What to do: Revise the records from their start through the line containing "What do you see at coordinates (36, 10)", replacing "Image resolution" with "Image size" and leaving everything else unchanged.

Data supplied:
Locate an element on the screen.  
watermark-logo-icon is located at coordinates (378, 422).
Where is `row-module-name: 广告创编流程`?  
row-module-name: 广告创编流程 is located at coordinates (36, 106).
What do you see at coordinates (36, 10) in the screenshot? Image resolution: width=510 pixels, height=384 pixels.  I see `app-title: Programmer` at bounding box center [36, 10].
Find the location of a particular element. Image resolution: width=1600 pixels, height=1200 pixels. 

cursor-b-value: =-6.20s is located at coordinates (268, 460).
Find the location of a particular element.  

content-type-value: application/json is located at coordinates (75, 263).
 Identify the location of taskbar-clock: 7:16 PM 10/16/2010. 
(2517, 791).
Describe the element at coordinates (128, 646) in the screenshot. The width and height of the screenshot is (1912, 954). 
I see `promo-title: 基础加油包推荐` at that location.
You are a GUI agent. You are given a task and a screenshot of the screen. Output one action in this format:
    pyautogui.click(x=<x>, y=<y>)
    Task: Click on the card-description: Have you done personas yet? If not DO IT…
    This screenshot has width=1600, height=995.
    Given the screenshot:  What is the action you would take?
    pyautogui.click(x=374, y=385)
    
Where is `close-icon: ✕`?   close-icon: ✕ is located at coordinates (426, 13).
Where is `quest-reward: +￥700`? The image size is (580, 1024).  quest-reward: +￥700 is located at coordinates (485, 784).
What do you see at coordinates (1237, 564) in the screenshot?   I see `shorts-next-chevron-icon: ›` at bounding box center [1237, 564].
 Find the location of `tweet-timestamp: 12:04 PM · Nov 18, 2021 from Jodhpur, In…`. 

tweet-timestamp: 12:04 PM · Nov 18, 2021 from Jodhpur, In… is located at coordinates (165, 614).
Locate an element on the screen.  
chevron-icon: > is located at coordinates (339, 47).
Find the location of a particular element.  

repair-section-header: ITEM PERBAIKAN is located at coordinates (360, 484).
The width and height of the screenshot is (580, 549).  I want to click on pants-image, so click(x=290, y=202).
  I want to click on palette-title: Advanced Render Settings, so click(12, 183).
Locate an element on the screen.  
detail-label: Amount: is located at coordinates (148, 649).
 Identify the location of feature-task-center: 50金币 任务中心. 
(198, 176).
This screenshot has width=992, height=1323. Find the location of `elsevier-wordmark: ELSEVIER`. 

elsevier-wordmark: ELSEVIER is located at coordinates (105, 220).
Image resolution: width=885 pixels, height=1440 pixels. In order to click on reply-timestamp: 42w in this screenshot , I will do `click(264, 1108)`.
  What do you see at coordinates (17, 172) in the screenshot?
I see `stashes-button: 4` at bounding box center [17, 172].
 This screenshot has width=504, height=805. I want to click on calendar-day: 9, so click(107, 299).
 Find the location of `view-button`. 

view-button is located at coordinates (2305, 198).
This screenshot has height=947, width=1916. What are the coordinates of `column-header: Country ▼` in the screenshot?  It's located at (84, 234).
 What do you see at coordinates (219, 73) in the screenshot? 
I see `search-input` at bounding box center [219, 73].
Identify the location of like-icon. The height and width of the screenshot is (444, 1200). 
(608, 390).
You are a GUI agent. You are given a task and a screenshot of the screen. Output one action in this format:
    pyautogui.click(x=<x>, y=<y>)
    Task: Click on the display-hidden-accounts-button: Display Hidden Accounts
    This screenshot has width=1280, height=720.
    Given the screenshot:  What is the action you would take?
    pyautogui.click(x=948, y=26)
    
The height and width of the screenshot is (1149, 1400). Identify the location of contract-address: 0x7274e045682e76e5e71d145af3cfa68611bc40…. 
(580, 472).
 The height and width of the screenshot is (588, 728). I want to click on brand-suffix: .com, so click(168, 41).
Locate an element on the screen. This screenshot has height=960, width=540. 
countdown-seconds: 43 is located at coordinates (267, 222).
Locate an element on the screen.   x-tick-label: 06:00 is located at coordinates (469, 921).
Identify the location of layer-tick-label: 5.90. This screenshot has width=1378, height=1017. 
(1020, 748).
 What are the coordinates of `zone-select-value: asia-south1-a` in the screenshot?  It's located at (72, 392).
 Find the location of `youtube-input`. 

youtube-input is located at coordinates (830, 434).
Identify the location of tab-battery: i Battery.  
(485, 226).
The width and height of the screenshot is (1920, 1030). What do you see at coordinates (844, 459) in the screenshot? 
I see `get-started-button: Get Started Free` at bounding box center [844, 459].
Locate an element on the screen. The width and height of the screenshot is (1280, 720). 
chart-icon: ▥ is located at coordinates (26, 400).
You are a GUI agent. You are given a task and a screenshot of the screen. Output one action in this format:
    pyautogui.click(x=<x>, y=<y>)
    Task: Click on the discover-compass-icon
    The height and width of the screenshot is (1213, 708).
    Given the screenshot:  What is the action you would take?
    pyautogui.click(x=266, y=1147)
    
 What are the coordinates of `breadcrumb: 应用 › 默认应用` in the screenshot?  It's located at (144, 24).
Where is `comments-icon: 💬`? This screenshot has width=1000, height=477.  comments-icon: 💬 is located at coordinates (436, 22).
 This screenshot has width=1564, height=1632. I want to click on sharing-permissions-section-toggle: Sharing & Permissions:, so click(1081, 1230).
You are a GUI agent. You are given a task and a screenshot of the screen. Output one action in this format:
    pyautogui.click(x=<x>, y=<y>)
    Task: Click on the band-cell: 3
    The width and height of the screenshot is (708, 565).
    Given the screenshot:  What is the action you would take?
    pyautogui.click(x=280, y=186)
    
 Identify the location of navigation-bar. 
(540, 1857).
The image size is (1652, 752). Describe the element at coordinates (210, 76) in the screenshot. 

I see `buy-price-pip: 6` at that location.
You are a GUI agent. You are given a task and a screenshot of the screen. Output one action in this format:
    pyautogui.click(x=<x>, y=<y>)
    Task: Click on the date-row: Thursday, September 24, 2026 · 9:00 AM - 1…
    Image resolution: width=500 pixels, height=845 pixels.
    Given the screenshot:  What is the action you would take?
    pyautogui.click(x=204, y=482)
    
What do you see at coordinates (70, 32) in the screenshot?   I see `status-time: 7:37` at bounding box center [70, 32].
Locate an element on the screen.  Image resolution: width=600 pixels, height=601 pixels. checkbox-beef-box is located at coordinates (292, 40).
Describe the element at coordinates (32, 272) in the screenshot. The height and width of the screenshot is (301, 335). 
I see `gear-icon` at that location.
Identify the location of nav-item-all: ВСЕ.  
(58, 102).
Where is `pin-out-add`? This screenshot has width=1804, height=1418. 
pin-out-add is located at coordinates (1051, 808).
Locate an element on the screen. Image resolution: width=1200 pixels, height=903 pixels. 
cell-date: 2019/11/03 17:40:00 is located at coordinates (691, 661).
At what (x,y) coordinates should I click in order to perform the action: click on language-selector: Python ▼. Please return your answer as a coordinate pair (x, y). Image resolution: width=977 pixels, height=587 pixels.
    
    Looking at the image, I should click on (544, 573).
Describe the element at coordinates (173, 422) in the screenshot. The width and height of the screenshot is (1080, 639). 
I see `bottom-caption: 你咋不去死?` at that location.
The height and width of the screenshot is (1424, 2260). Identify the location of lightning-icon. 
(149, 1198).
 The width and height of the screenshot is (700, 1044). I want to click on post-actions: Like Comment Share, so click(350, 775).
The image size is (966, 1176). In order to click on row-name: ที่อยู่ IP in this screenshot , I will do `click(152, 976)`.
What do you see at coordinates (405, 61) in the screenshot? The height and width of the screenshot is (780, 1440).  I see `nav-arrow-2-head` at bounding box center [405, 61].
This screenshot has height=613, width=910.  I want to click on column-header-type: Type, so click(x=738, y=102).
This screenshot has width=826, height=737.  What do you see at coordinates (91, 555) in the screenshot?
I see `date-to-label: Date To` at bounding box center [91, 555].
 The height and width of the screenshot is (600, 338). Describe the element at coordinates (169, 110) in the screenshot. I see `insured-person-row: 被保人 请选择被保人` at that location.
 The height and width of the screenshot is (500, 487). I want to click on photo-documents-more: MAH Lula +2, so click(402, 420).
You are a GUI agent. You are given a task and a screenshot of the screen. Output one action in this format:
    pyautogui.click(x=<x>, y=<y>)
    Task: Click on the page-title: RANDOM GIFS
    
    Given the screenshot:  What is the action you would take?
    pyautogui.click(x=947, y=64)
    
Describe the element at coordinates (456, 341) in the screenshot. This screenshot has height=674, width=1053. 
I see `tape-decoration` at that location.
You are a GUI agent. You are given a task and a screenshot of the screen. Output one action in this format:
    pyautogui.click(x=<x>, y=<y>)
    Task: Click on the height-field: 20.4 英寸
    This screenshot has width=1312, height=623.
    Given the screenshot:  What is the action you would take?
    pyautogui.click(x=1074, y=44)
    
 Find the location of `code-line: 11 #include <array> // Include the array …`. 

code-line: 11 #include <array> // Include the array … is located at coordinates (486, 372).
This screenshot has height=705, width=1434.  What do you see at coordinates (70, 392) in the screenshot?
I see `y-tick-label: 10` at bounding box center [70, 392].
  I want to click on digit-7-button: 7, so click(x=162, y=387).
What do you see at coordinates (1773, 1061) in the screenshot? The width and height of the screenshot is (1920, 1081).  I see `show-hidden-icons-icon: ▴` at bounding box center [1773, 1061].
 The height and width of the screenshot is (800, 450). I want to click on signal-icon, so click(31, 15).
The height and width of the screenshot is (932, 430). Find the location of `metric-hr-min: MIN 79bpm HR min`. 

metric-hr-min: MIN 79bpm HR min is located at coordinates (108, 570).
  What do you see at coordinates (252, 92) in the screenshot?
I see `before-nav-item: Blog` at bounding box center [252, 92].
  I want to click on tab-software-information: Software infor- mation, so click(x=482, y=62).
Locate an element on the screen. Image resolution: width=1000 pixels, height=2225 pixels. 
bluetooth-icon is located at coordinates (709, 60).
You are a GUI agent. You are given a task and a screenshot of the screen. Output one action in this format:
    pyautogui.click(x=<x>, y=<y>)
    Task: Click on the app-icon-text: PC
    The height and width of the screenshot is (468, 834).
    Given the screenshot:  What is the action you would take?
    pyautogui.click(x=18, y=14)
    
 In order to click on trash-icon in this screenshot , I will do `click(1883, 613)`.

Solution to the exercise:
Locate an element on the screen.  
watermark-logo-icon is located at coordinates (378, 422).
Where is `row-module-name: 广告创编流程`?  
row-module-name: 广告创编流程 is located at coordinates (36, 106).
What do you see at coordinates (36, 10) in the screenshot? Image size: width=510 pixels, height=384 pixels.  I see `app-title: Programmer` at bounding box center [36, 10].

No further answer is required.